Chicken Portobello with Red Potatoes

I (Christy) was inspired this last week to try something new from my favorite cooking magazine (Simple & Delicious).  With a total prep time of 35 minutes, this one was a real winner!  

Chicken Portobello with Red Potatoes


  • 1-1/2 pounds red potatoes, cubed
  • 1/4 cup all-purpose flour
  • 1-1/4 teaspoons salt, divided
  • 1-1/4 teaspoons rubbed sage, divided
  • 1/2 teaspoon dried thyme
  • 1/2 teaspoon pepper
  • 4 boneless skinless chicken breast halves (6 ounces each)
  • 2 tablespoons Crisco® Pure Olive Oil
  • 3/4 pound sliced baby portobello mushrooms
  • 1 package (8 ounces) cream cheese, softened, divided
  • 1-1/4 cups chicken broth, divided

  • Place potatoes in a large saucepan and cover with water.  Bring to a boil.
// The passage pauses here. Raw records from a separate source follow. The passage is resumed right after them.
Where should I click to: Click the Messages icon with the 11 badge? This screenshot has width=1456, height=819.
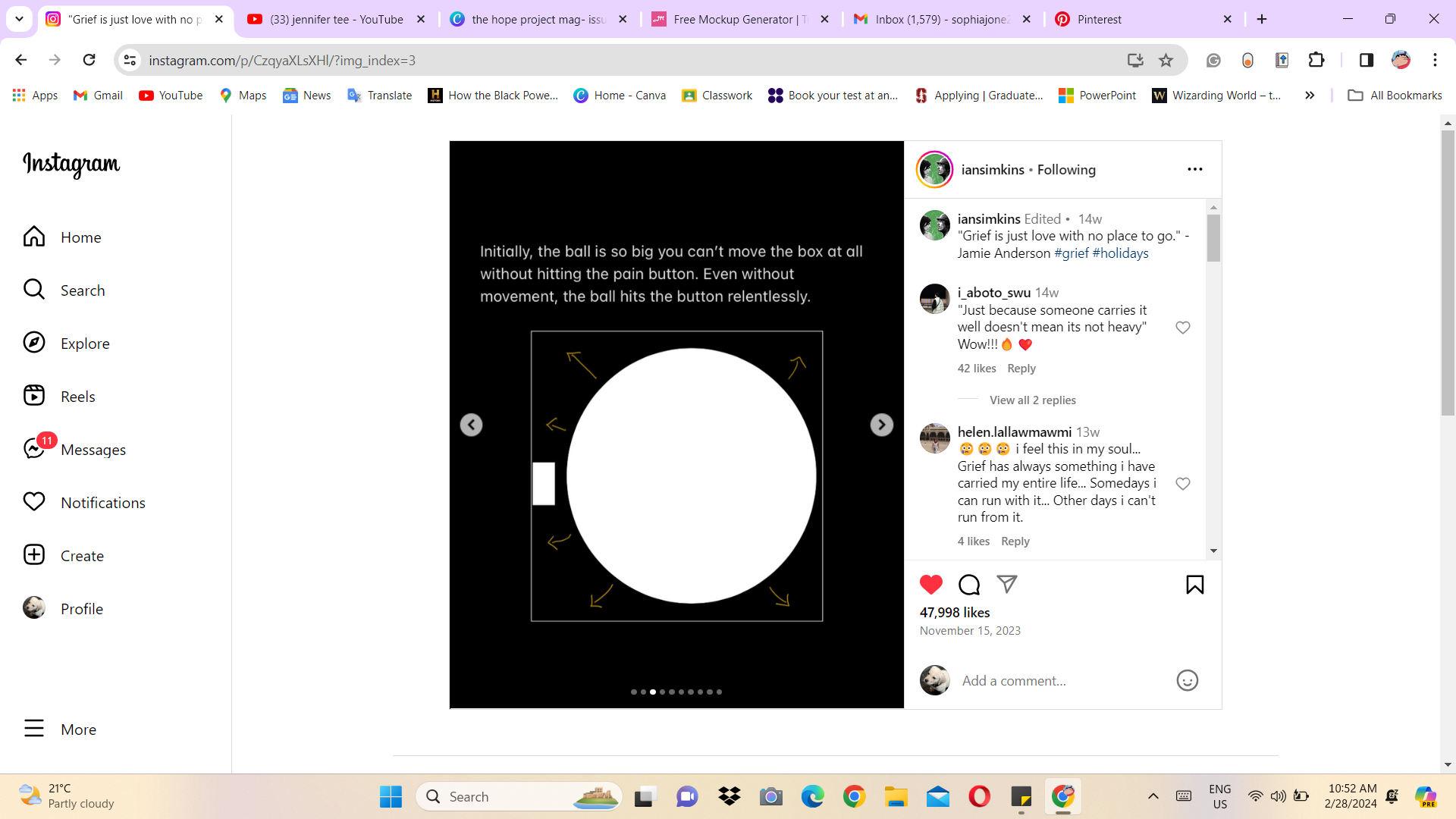pos(34,449)

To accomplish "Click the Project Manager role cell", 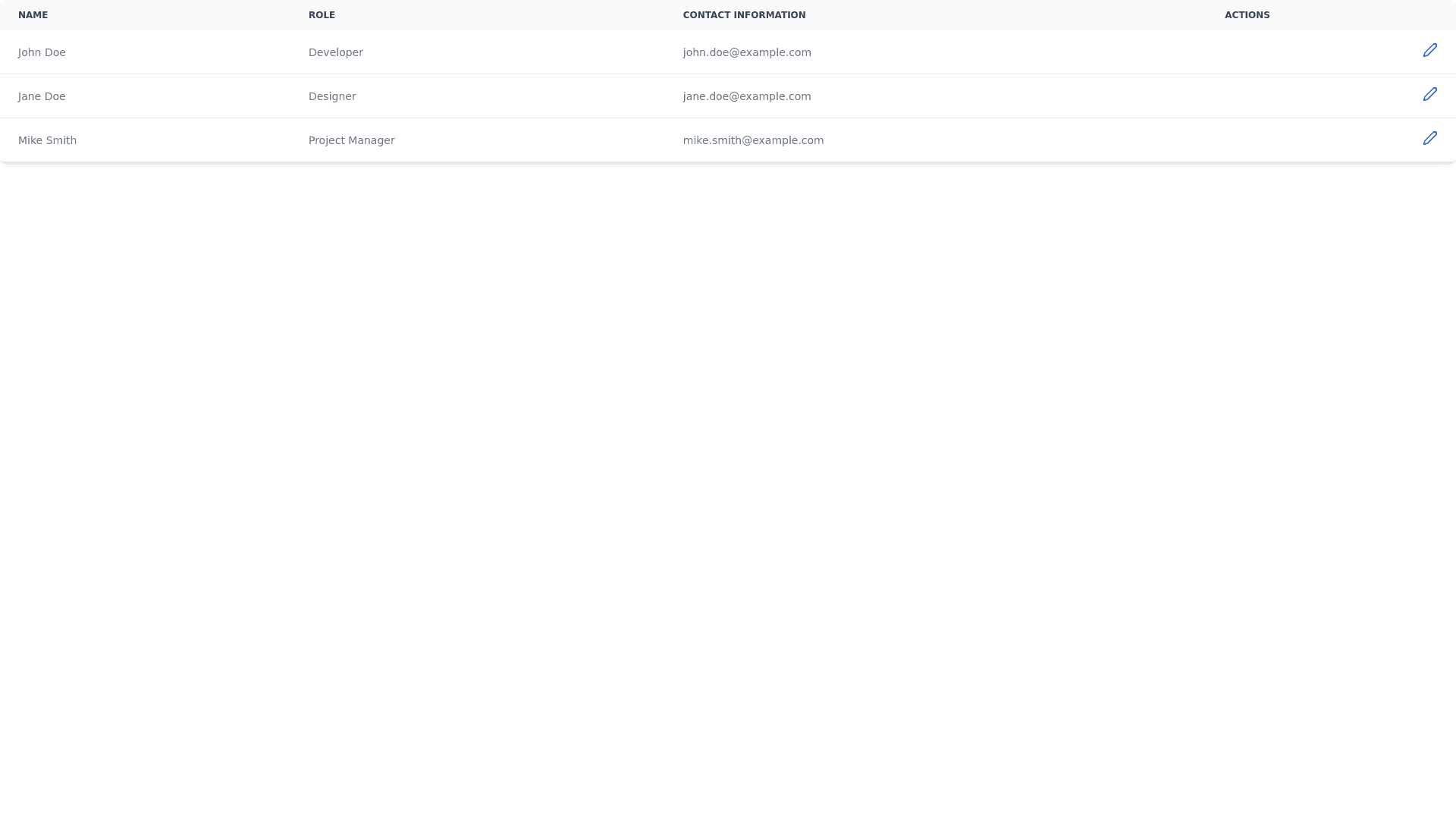I will [351, 140].
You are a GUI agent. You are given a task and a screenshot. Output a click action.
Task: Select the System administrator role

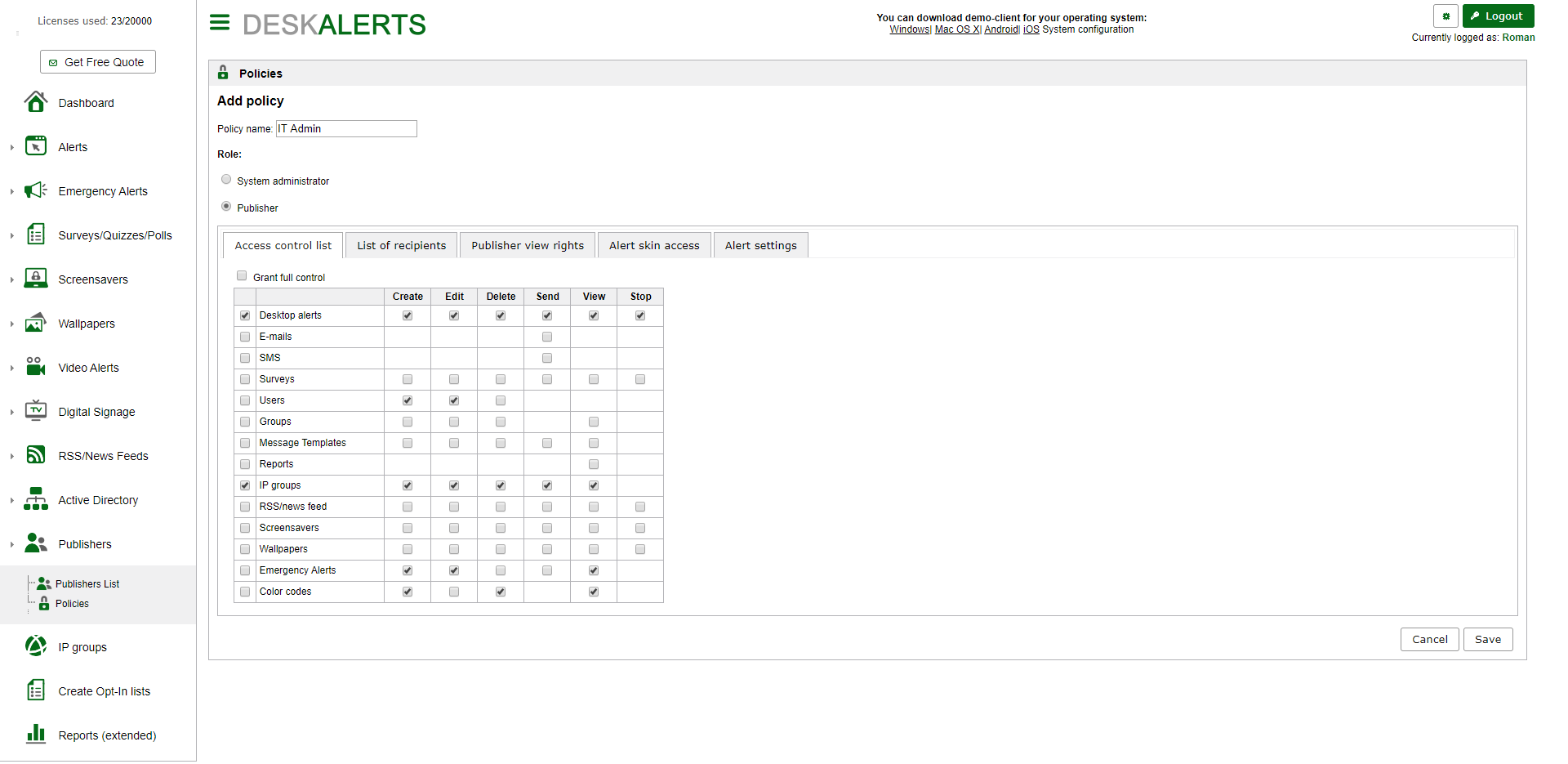pyautogui.click(x=226, y=179)
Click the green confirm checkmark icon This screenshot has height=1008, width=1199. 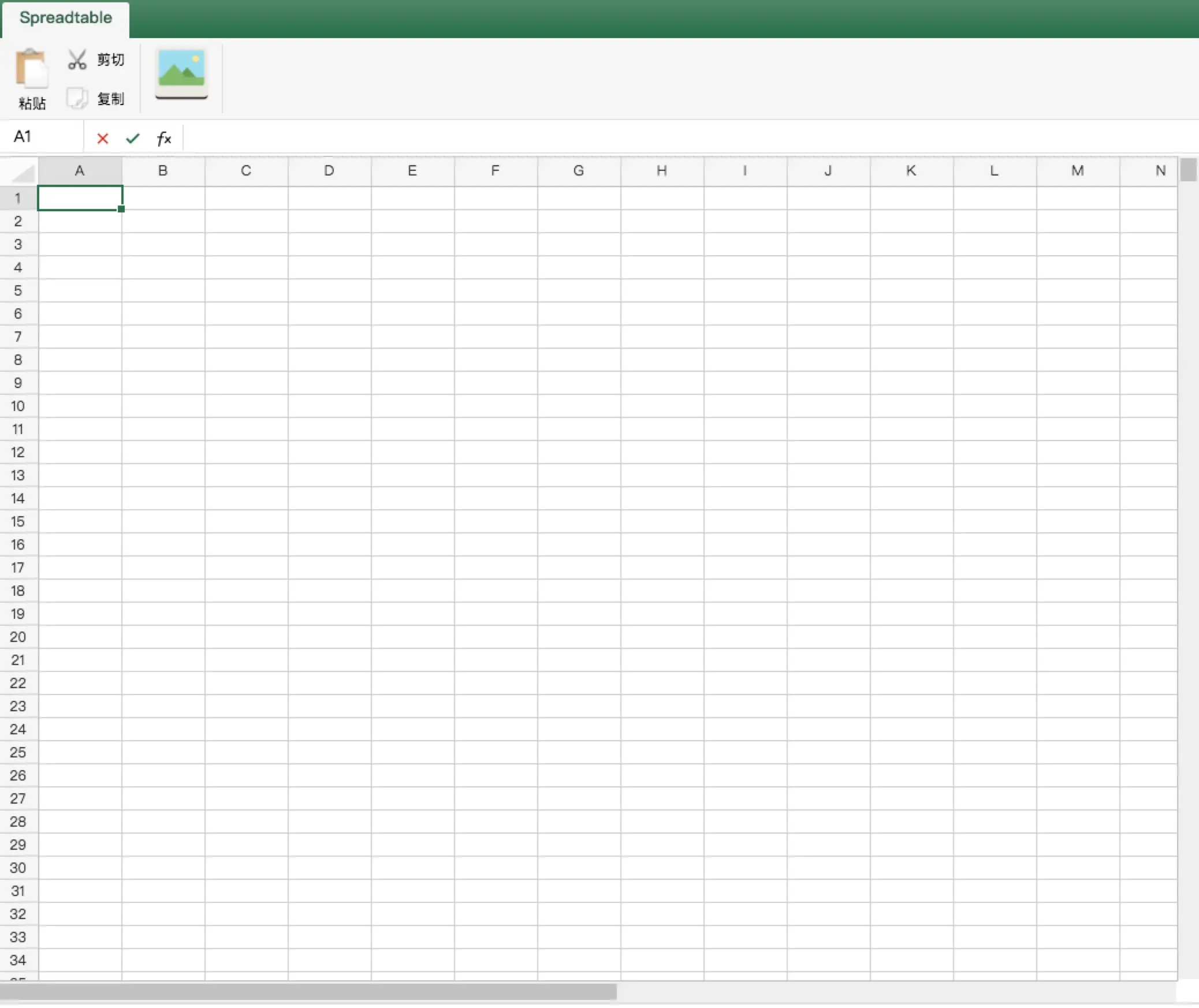point(133,139)
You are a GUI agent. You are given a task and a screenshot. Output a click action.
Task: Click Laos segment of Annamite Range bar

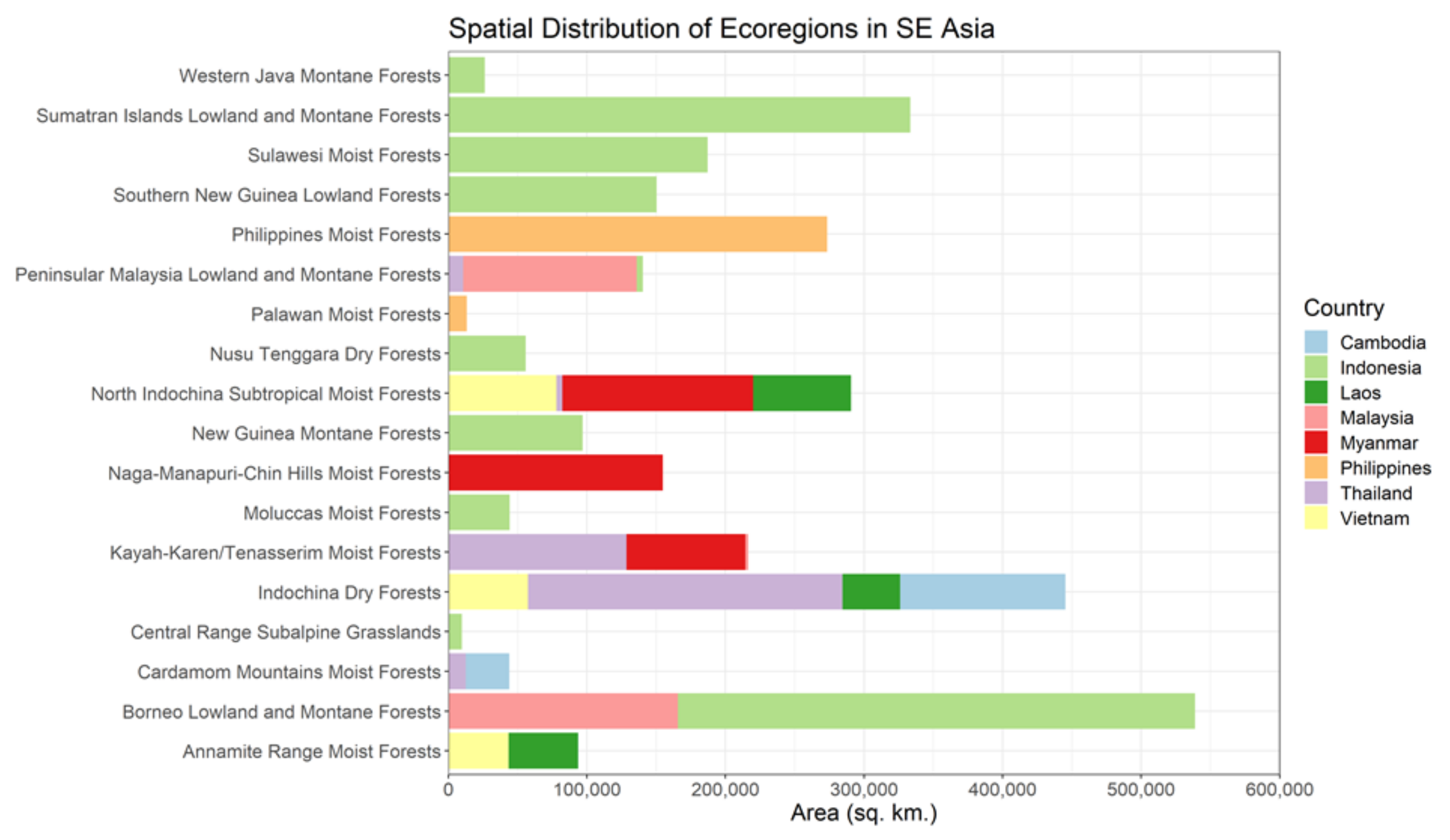tap(543, 751)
Reduce heat; cover and cook for 10-15 minutes or until tender.
  • Meanwhile, in a large resealable plastic bag, combine the flour, 1 teaspoon salt, 1 teaspoon sage, thyme and pepper. Add chicken, one piece at a time, and shake to coat. In a large skillet, cook chicken in oil over medium heat for 5-8 minutes on each side or until a meat thermometer reaches 170°. Remove and keep warm.
  • In the same skillet, saute mushrooms until tender. Reduce heat; add 6 ounces cream cheese, 1 cup broth and remaining salt and sage. Cook and stir until cheese is melted. Drain potatoes; mash with remaining cream cheese and broth. Serve with chicken and sauce mixture. Yield: 4 servings.

1 comment:

Leeann said...

This was amazing when you made it, and I'm anxious to try it!!